# TASK TO CARRY OUT
Scan the records for "screenshot" and copy each line that contains it.

# SOURCE DATA
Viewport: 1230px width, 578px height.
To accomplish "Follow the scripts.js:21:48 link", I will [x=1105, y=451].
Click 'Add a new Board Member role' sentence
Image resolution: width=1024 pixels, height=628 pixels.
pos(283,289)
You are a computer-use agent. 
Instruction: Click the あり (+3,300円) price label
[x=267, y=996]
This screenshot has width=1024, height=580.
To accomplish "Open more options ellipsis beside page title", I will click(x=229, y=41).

--

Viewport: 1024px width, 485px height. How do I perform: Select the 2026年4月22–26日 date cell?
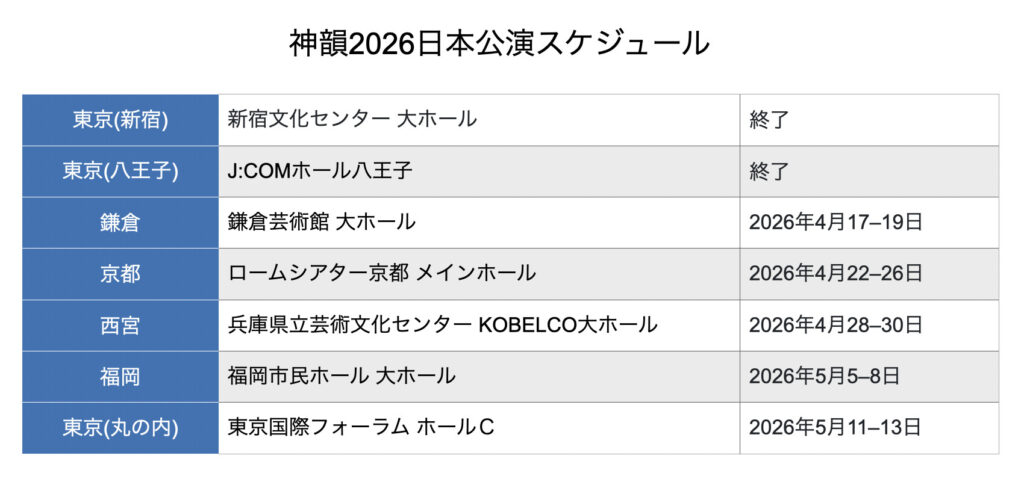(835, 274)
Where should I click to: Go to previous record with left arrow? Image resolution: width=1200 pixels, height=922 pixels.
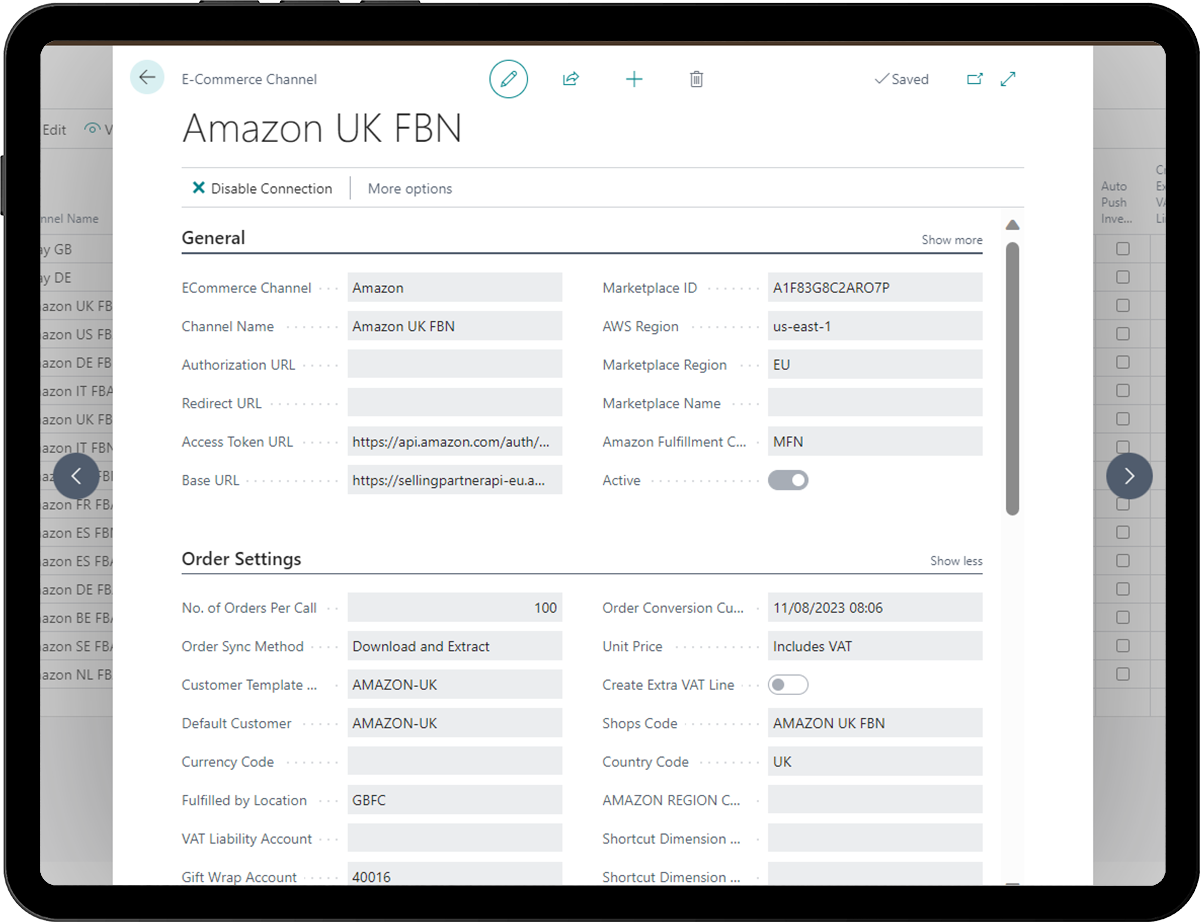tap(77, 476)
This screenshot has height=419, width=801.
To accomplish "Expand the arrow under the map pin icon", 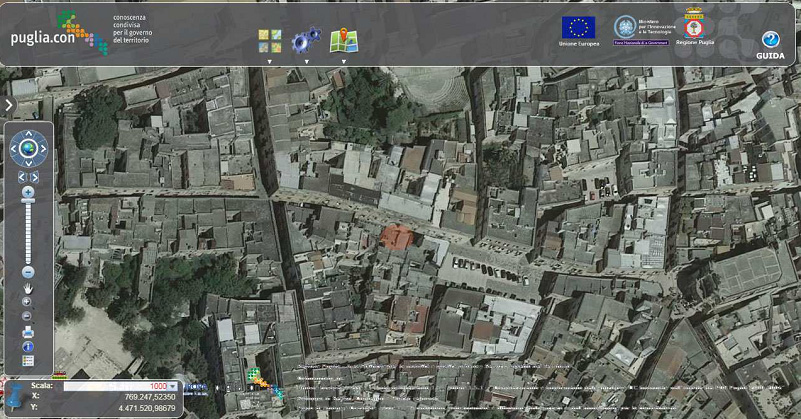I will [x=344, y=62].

---

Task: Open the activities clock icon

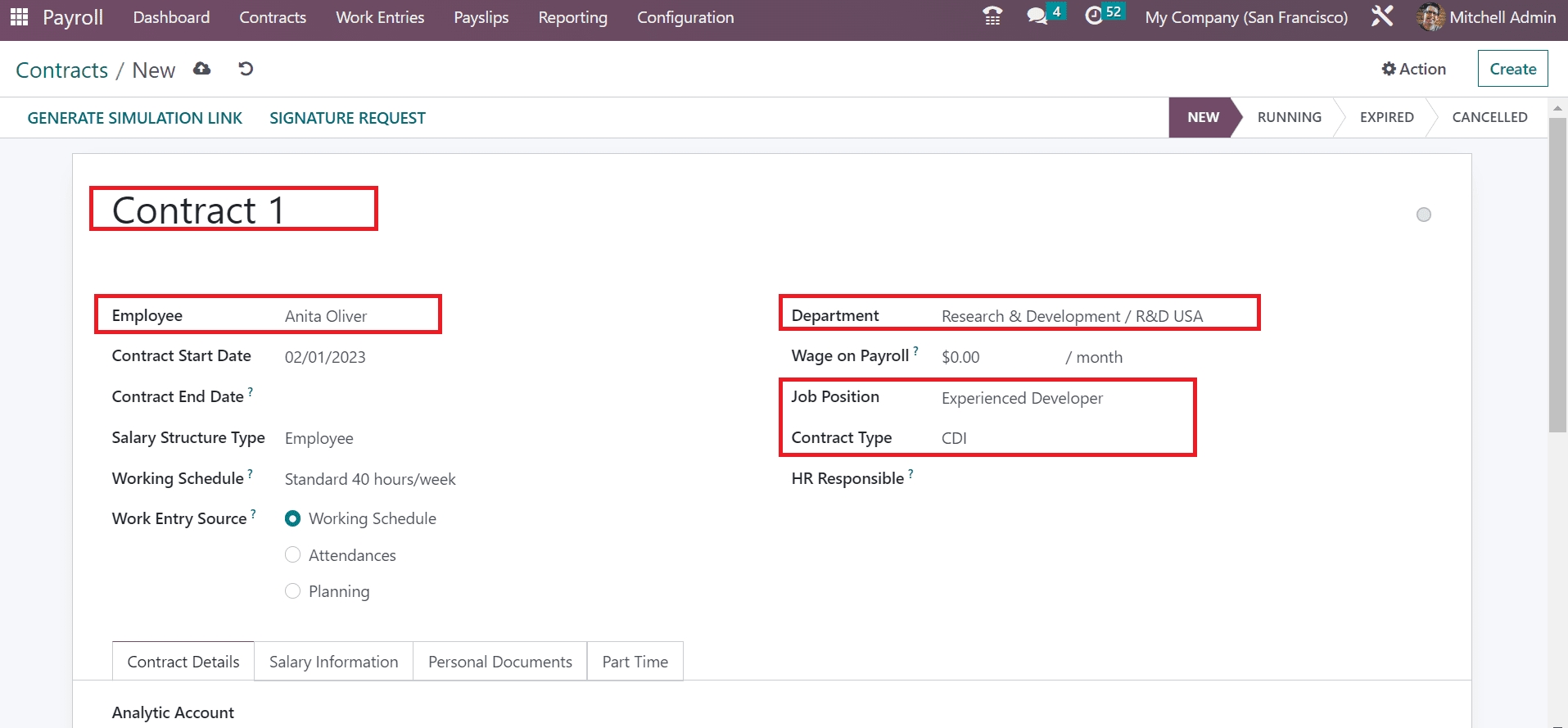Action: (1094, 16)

# TASK RESPONSE
This screenshot has width=1024, height=580.
This screenshot has height=419, width=801.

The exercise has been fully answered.